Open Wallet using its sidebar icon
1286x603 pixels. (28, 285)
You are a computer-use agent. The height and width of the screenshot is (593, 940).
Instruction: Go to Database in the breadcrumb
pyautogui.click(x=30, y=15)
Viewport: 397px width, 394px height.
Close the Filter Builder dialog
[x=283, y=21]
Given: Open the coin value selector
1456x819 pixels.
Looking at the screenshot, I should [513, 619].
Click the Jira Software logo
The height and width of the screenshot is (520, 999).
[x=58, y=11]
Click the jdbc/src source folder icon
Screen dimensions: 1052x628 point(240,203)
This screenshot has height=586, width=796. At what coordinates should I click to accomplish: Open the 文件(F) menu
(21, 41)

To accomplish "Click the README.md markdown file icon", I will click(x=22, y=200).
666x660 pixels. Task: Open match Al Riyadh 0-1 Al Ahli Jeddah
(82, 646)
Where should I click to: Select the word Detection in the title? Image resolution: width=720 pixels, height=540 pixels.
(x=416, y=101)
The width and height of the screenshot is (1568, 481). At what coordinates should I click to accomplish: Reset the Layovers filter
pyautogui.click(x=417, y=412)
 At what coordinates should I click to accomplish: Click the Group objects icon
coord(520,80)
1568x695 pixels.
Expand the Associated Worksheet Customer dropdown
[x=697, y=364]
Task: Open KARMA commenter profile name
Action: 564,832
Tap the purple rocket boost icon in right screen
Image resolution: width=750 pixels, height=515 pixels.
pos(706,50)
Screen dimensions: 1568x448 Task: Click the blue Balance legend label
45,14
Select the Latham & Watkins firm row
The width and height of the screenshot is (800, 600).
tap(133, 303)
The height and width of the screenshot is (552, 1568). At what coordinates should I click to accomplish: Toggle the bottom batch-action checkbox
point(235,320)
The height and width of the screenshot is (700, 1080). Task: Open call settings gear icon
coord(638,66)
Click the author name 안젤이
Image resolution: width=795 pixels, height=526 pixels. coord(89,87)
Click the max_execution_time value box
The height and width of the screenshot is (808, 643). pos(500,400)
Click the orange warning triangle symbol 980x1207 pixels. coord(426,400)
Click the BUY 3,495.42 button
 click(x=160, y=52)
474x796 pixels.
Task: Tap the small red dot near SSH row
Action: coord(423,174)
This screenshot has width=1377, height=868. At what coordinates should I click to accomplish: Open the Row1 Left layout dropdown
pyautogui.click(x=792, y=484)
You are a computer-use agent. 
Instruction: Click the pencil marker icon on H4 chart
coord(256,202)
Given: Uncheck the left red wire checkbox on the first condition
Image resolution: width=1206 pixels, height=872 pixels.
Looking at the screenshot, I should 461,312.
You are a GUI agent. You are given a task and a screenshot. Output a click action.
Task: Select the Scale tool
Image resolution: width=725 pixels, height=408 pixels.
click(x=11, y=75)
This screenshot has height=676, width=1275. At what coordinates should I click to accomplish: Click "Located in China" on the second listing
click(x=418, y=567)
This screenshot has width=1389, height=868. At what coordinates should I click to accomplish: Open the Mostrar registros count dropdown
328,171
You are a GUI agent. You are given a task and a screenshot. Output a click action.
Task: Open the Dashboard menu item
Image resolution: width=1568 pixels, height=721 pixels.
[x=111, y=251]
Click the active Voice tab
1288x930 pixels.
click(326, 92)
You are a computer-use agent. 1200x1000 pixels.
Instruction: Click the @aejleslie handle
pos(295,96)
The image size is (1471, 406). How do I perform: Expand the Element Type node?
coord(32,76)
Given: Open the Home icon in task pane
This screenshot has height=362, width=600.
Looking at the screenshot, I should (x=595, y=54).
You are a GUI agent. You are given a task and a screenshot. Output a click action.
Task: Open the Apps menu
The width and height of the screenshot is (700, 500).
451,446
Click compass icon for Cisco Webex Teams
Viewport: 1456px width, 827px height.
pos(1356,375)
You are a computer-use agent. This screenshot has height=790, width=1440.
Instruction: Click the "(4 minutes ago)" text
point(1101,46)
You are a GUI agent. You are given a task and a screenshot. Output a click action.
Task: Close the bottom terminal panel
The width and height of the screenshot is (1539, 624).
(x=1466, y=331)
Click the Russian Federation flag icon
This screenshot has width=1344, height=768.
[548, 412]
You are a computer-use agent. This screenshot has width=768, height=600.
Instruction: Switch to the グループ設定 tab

■ Exercise instructions: Reproduce the entries exactly as they appear.

■ Output for this task:
Open Wallet using its sidebar icon
1286x603 pixels. (28, 285)
You are a computer-use agent. The height and width of the screenshot is (593, 940).
Instruction: Go to Database in the breadcrumb
pyautogui.click(x=30, y=15)
Viewport: 397px width, 394px height.
Close the Filter Builder dialog
[x=283, y=21]
Given: Open the coin value selector
1456x819 pixels.
Looking at the screenshot, I should [513, 619].
Click the Jira Software logo
The height and width of the screenshot is (520, 999).
[x=58, y=11]
Click the jdbc/src source folder icon
Screen dimensions: 1052x628 point(240,203)
This screenshot has height=586, width=796. At what coordinates should I click to accomplish: Open the 文件(F) menu
(21, 41)

To accomplish "Click the README.md markdown file icon", I will click(x=22, y=200).
666x660 pixels. Task: Open match Al Riyadh 0-1 Al Ahli Jeddah
(82, 646)
Where should I click to: Select the word Detection in the title? Image resolution: width=720 pixels, height=540 pixels.
(x=416, y=101)
The width and height of the screenshot is (1568, 481). At what coordinates should I click to accomplish: Reset the Layovers filter
pyautogui.click(x=417, y=412)
 At what coordinates should I click to accomplish: Click the Group objects icon
coord(520,80)
1568x695 pixels.
Expand the Associated Worksheet Customer dropdown
[x=697, y=364]
Task: Open KARMA commenter profile name
Action: 564,832
Tap the purple rocket boost icon in right screen
Image resolution: width=750 pixels, height=515 pixels.
pos(706,50)
Screen dimensions: 1568x448 Task: Click the blue Balance legend label
45,14
Select the Latham & Watkins firm row
The width and height of the screenshot is (800, 600).
tap(133, 303)
The height and width of the screenshot is (552, 1568). At what coordinates should I click to accomplish: Toggle the bottom batch-action checkbox
point(235,320)
The height and width of the screenshot is (700, 1080). Task: Open call settings gear icon
coord(638,66)
Click the author name 안젤이
Image resolution: width=795 pixels, height=526 pixels. coord(89,87)
Click the max_execution_time value box
The height and width of the screenshot is (808, 643). pos(500,400)
Click the orange warning triangle symbol 980x1207 pixels. coord(426,400)
Click the BUY 3,495.42 button
 click(x=160, y=52)
474x796 pixels.
Task: Tap the small red dot near SSH row
Action: coord(423,174)
This screenshot has width=1377, height=868. At what coordinates should I click to accomplish: Open the Row1 Left layout dropdown
pyautogui.click(x=792, y=484)
You are a computer-use agent. 
Instruction: Click the pencil marker icon on H4 chart
coord(256,202)
Given: Uncheck the left red wire checkbox on the first condition
Image resolution: width=1206 pixels, height=872 pixels.
Looking at the screenshot, I should 461,312.
You are a GUI agent. You are given a task and a screenshot. Output a click action.
Task: Select the Scale tool
Image resolution: width=725 pixels, height=408 pixels.
click(x=11, y=75)
This screenshot has height=676, width=1275. At what coordinates should I click to accomplish: Click "Located in China" on the second listing
click(x=418, y=567)
This screenshot has width=1389, height=868. At what coordinates should I click to accomplish: Open the Mostrar registros count dropdown
328,171
You are a GUI agent. You are given a task and a screenshot. Output a click action.
Task: Open the Dashboard menu item
Image resolution: width=1568 pixels, height=721 pixels.
[x=111, y=251]
Click the active Voice tab
1288x930 pixels.
click(326, 92)
You are a computer-use agent. 1200x1000 pixels.
Instruction: Click the @aejleslie handle
pos(295,96)
The image size is (1471, 406). How do I perform: Expand the Element Type node?
coord(32,76)
Given: Open the Home icon in task pane
This screenshot has height=362, width=600.
Looking at the screenshot, I should (x=595, y=54).
You are a GUI agent. You are given a task and a screenshot. Output a click action.
Task: Open the Apps menu
The width and height of the screenshot is (700, 500).
451,446
Click compass icon for Cisco Webex Teams
Viewport: 1456px width, 827px height.
pos(1356,375)
You are a computer-use agent. This screenshot has height=790, width=1440.
Instruction: Click the "(4 minutes ago)" text
point(1101,46)
You are a GUI agent. You are given a task and a screenshot. Output a click action.
Task: Close the bottom terminal panel
The width and height of the screenshot is (1539, 624).
(x=1466, y=331)
Click the Russian Federation flag icon
This screenshot has width=1344, height=768.
[548, 412]
You are a computer-use agent. This screenshot has width=768, height=600.
Instruction: Switch to the グループ設定 tab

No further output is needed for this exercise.